Have you lately come to the Lord and confessed your sins? Have you come to Him to be cleansed from your transgressions? 1st John 1:9 says, “If we confess our sins, He is faithful and righteous to forgive our sins and to cleanse us from all unrighteousness.” 

    

Palabra diaria de aliento basada en la lectura de hoy     

Orando en los Salmos - Salmo 32 - 11 de agosto de 2025 

Al leer el libro de los Salmos, encontramos algunas declaraciones interesantes y poderosas sobre Dios. El Salmo 32 me llevó de vuelta a cuando me arrepentí verdaderamente de mi vida pecaminosa y me sometí a la voluntad misericordiosa de nuestro Señor. Me crié en un hogar cristiano, aunque no sabía quién era Dios realmente, qué significaba el pecado o qué significaba la palabra transgresión. Sin embargo, cuando comprendí que Dios es un Padre amoroso que quería perdonarme tanto que envió a Su Hijo para pagar por mis pecados, me sentí verdaderamente feliz y bendecido. 

El Salmo 32 es una declaración del rey David sobre las bendiciones que el perdón de Dios trae a aquellos que acuden a Él, confesando humildemente sus pecados y sometiéndose a Él.

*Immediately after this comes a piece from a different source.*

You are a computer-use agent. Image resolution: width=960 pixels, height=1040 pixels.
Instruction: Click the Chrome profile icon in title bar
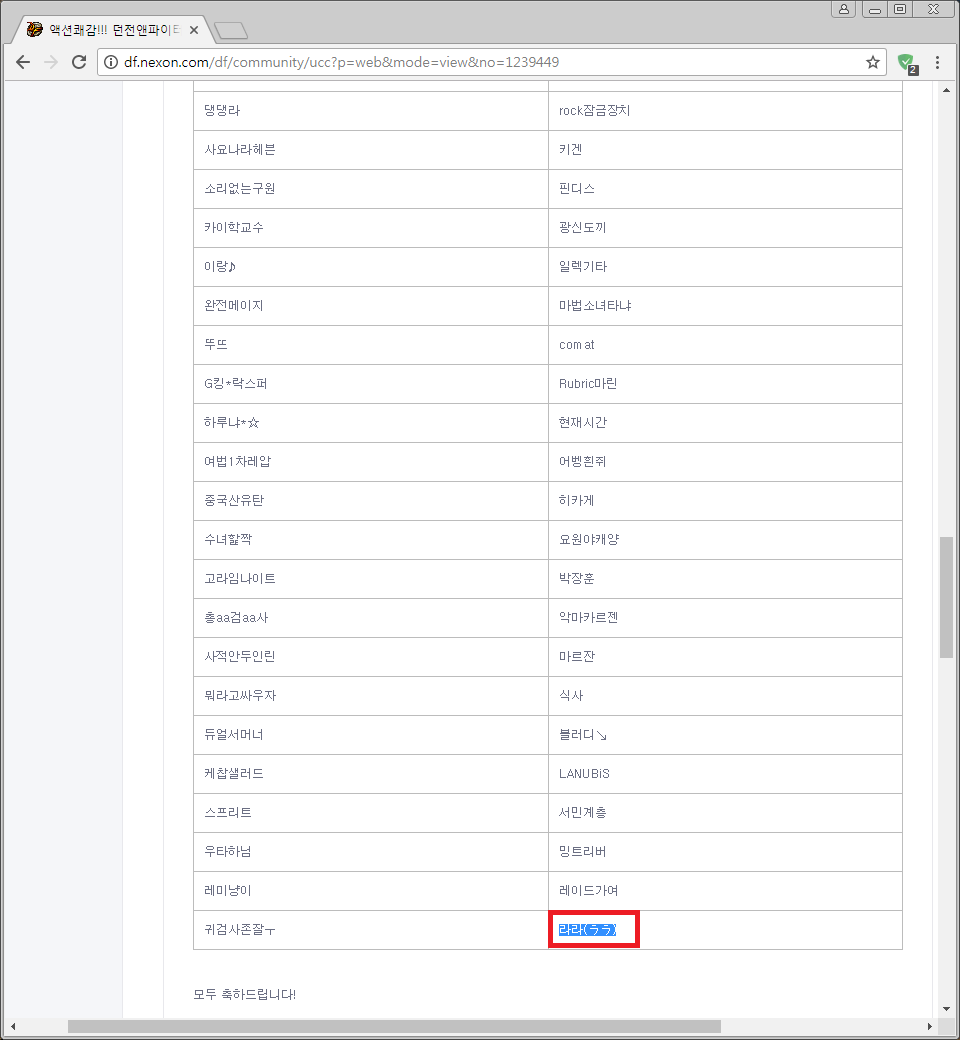click(844, 9)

El amor de Dios por nosotros es tal que conoce nuestros secretos más profundos, oscuros y malvados, y sin embargo quiere quitar la culpa de nuestro pecado porque sabe lo verdaderamente debilitante que es para nosotros. Esto quedó dolorosamente patente en la vida de David y, sin embargo, encontró refugio, perdón y alegría en el Señor cuando se sinceró ante su creador. 

Tú y yo no somos el rey David, pero somos igualmente bendecidos por poder acudir a nuestro Padre Celestial y confesar nuestros pecados; sin embargo, este período de gracia no va a durar para siempre. El versículo 6 nos advierte de que llegará un momento en que no podremos encontrar a Dios. Aunque esto puede referirse a Su segunda venida, o incluso a buscarlo mientras estamos vivos, nuestra oportunidad para arrepentirnos es limitada. 

¿Has acudido últimamente al Señor y le has confesado tus pecados? ¿Has acudido a Él para ser limpiado de tus transgresiones? 1 Juan 1:9 dice: «Si confesamos nuestros pecados, Él es fiel y justo para perdonar nuestros pecados y limpiarnos de toda maldad».